Kourra félicité Owona Mfegué sonde l’impact du vote des camerounais de l’étranger à l’aune de la menace terroriste

Dans un essai intitulé « Droit de vote et participation politique des Camerounais de l’étranger », celle qui est chargée de cours à l’Institut des relations internationales du Cameroun (Iric), prétend que l’impact du vote diasporique, eu égard à l’équilibre national fragilisé, « pourrait être plus décisif lors des prochaines échéances électorales ou référendaires ».
Jeudi dernier à Yaoundé, Kourra Félicité Owona Mfegué, était face au public pour défendre les idées contenues dans son livre.
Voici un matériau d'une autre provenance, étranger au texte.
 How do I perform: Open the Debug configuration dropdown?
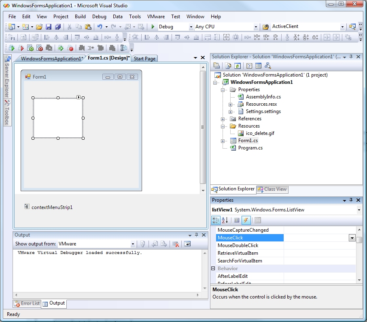pyautogui.click(x=191, y=27)
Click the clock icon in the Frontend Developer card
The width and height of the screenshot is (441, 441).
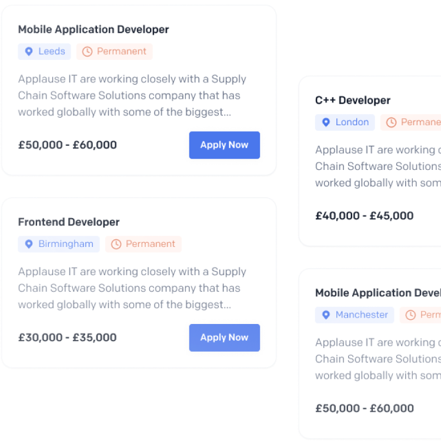[116, 244]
Docteur en Droit et administrateur des élections, l’auteure, a le mérite d’aborder un sujet qui après l’élection présidentielle d’octobre 2011 au Cameroun a vu pour la première fois la diaspora prendre part au scrutin, n’a plus jamais fait parties des préoccupations des politologues, juristes, et autres protagonistes du landerneau politique camerounais.
Après avoir souligné la très longue résistance de Yaoundé à conférer la citoyenneté politique à la diaspora, notamment le vote à distance, K. F. Owona Mfegué qui salue l’acte, appelle cependant à aller plus loin du point de vue législatif. « Il faut que soit révisé le code de nationalité de juin 1968 », dira-t-elle devant une salle de conférences de la Fondation Muna devenue exigüe pour contenir le nombreux public venu à la dédicace.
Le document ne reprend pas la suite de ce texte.